Personalized Marketing Has Never Been More Important

Ron Orgiefsky, managing director, emnos; and Todd Bida, director of business development, emnos, have some enlightening views about retail loyalty programs, their popularity and necessity.
 
Loyalty360 talked to Orgiefsky and Bida during a compelling interview about the state of retail loyalty programs.
 
Can you talk about the current state of retail loyalty programs now?

Loyalty programs have never been more important in retail than they are today. With the feeling of being “rewarded” or special becoming a large part of a positive customer experience, loyalty has become a good proxy to identify those for whom the customer experience is likely a good one. That said, someone who is highly engaged with your loyalty program may not necessarily giving you positive marks for customer experience. He or she may just be very price-sensitive, and if your loyalty is only about discounts (versus access to exclusive items or experiences) than you will have to look deeper before you link the two.
 
That is where opportunities abound for retailers to migrate and 24/7/365 evolve their loyalty programs past the early wins associated with the overlay of demographic data. Often built years ago, these platforms did not anticipate the wealth and different types of data accessible today. Loyalty programs have a large opportunity to scale and tailor their programs to match their customers’ wants and needs. This is the future: Personalization for the already personalized.
 
What are marketers doing well related to loyalty programs and where do the challenges lie?

With the average consumer belonging to somewhere between 24 and 29 loyalty programs, depending on which study you read, but only being actively engaged in 25 percent of them, a marketer has to really understand how to make it into that select six or seven actively used program group, and how to stay there. The answer to both questions lies in the data. The “why behind the buy” and the answers to the how, when, who, and what are all there in the data.
 
And marketers know the importance of this data, this is where they are doing well.  The awareness of the magnitude of this information, how it impacts their customers, and the value-add for them is more top of mind for loyalty teams than ever. Those that are doing it very well have fully integrated this data into an omnichannel approach.
 
As just one example, these loyalty programs are not integrating and maximizing the impact of ‘other’ data that can be mined from social media posts. Integrating e-Commerce data, with purchase data, with social media insights, can only improve a retailer’s chances of creating high impact personalized experiences, outreaches, and campaigns. 
 
At emnos, we have built automation and scalability that sit at the core of our tools to eliminate the pain of ‘really complicated’ data sets and data integration work.  We believe that there is a great opportunity right now to simplify these processes, to make the business users lives much easier, and to make it much easier to roll up and leverage all kinds of different data sources into a retailers’ process for maximizing the value that consumers derive from them.

How has customer loyalty changed in the past five years or so?

A recent Microsoft consumer study claims that the human attention span today is eight seconds, down from 12 seconds in 2000. It is against this backdrop; with aggressive price competition and the commoditization of everything consumable via ‘best price’ shopping and Amazon; and the simultaneous exponential increase in the amount and types of content broadcast at consumers on a minute by minute basis) that loyalty is under siege.
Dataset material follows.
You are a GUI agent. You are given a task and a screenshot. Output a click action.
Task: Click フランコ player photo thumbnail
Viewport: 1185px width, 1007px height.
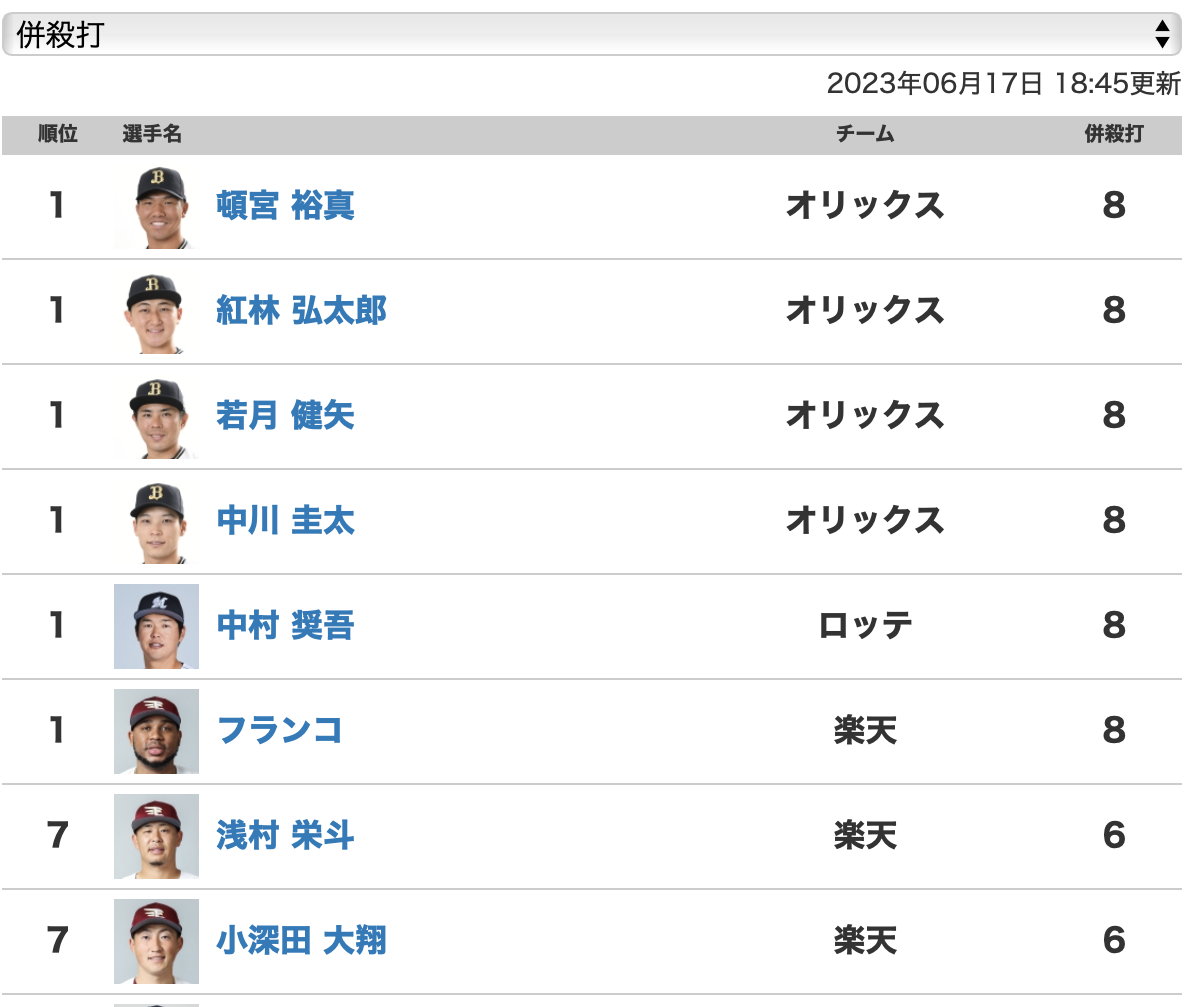[x=156, y=731]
Retailers must be ever more vigilant in gaining and maintaining their customers’ interest and loyalty to stay on top. This is where the space has evolved. Today, loyalty programs are becoming more of a social platform for consumers to connect and engage with a brand making relevant content extremely critical in addition to offers. From this, we know that engagement, especially positive engagement, leads to loyalty.
 
What is the biggest missed opportunity when it comes to retail loyalty programs?

Personalization. Many retailers think they have ‘checked the box’ on personalization with ‘you bought XYZ yesterday, why not try ABC today’. These basket expander suggestions are not enough.  Consumers crave being ‘understood’ and when they feel that from a retailer, that retailer wins their attention and a bigger share of wallet.

Ensuring no opportunity is missed to build longer-term relationships. Train store personnel to create strong customer experiences by recognizing the markers of a loyal customer. Checking into a Hilton or Marriott comes to mind–when they know you are a frequent guest, they acknowledge that and thank you for your business. After you swipe your loyalty card at the grocery store and you then are “known” to the cashier, why can’t they do the same thing as the front desk person at the hotel?
 
If a customer cares enough to call into customer service with a concern, then thrill and delight them in that call. Free shipping, extending the expiration date on an expired coupon, or an instant courtesy credit can go a long way towards retaining a high-value consumer who has a choice of where they can direct their spending.
 
What are some trends you're seeing now related to customer loyalty or some we might see in the future?

As consumers have become more fluid in how and when they engage in various channels: for buying, researching, and discovery, so too must retailers and the loyalty programs they maintain. The winning retailers will be those who make the shopping experience and the engagement with the loyalty program consistent across channels and supportive between channels. The data analytics and insight work required behind the scenes to drive all of that must ensure that they can operationally function with a holistic view of the shopper through their data systems to enable delivery of real-time, relevant, personalized offers, content, and trigger engagement that will be the right call-to-action at the right moment for their loyal customers.